Heterogenic bacterial resistance to low concentration of ketamine

Abstract

AIM

We aimed to evaluate the impact of sub-inhibitory ketamine concentration on enterococcal cells including changes in b-lactam resistance.

BACKGROUND

It becomes clear that not only the antimicrobial drugs, designed to stop the proliferation of bacteria can fulfil that purpose. Our previous study showed that immunosuppressive drugs - tacrolimus and cyclosporine - change the expression of penicillin-binding proteins in enterococcal cells. Among others is ketamine, a substance with a 50-year-long history of anaesthetic and anti-microbial potential. However, nowadays it is used mainly in anti-depressive therapy in concentrations significantly below its minimal inhibitory concentration (MIC) for the majority of bacteria. On the other hand, it is known that even the concertation of a chemical lower than inhibitory for bacteria may change the properties of the microbe.

METHODS

27 enterococcal clinical strains were isolated as the etiological agents of infection. Each isolate was co-incubated with ketamine in a concentration equal to the maximum plasma concentration of the substance in the blood of the patient undergoing anti-depressive therapy. To measure the changes in viability of cells treated with ketamine, carboxyfluorescein diacetate succinimide ester staining followed by flow cytometry analysis was used.

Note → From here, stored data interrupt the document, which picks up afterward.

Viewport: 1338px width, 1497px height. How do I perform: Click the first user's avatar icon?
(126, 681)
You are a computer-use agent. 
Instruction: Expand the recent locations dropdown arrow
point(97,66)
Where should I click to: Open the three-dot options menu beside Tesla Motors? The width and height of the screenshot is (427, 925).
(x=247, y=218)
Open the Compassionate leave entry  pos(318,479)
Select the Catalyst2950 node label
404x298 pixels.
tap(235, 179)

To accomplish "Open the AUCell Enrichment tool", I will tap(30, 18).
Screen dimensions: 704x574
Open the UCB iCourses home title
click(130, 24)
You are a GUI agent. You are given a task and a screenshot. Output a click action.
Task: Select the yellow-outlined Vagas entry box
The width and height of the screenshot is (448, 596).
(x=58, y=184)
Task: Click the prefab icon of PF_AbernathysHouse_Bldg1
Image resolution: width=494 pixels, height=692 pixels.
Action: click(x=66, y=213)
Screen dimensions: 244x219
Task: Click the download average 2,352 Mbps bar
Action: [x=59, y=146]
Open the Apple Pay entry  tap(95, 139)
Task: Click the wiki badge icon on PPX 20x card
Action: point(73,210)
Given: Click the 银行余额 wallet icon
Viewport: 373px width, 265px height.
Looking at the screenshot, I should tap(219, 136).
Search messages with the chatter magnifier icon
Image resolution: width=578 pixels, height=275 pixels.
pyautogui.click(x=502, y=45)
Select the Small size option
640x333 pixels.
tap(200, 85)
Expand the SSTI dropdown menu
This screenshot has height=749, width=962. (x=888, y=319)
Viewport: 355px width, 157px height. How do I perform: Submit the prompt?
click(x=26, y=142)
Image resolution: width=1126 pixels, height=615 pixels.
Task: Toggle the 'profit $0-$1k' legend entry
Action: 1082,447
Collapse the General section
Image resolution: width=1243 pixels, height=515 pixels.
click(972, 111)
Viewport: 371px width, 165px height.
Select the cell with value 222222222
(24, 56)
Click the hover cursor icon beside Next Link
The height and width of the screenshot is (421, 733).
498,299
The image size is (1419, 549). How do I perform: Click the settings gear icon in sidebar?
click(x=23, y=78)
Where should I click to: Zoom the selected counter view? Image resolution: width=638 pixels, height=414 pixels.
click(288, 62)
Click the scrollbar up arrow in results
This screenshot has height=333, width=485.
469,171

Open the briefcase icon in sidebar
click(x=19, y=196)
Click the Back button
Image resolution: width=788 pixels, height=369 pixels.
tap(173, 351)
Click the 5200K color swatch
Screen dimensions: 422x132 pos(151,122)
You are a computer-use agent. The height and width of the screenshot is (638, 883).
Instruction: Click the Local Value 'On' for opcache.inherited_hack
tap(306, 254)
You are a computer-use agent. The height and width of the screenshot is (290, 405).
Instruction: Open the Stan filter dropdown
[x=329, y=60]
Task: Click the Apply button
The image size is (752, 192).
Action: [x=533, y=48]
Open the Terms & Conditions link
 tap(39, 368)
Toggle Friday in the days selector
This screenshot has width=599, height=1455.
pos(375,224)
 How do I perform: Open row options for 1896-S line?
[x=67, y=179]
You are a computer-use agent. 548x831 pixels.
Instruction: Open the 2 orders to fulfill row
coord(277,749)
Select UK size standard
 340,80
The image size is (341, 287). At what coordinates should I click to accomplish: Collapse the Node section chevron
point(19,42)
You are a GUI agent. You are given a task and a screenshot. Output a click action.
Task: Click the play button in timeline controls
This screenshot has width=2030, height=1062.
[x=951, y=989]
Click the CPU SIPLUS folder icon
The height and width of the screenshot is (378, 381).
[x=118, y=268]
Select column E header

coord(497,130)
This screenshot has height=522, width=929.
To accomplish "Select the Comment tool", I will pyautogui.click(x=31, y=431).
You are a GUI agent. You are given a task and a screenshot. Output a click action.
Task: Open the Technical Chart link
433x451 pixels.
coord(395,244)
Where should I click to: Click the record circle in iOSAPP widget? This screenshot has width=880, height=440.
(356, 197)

Changes in penicillin susceptibility were tested using an xCeLLigence RTCA instrument.

RESULTS

11 of the strains were found to be resistant to the therapeutic ketamine concentration while diversity among non-inhibited ones suggests the heterogeneity of the resistance.

CONCLUSIONS

The impact of non-antimicrobial drugs on bacterial resistance should be considered as an additional treatment to increase the rate of successful antimicrobial therapy.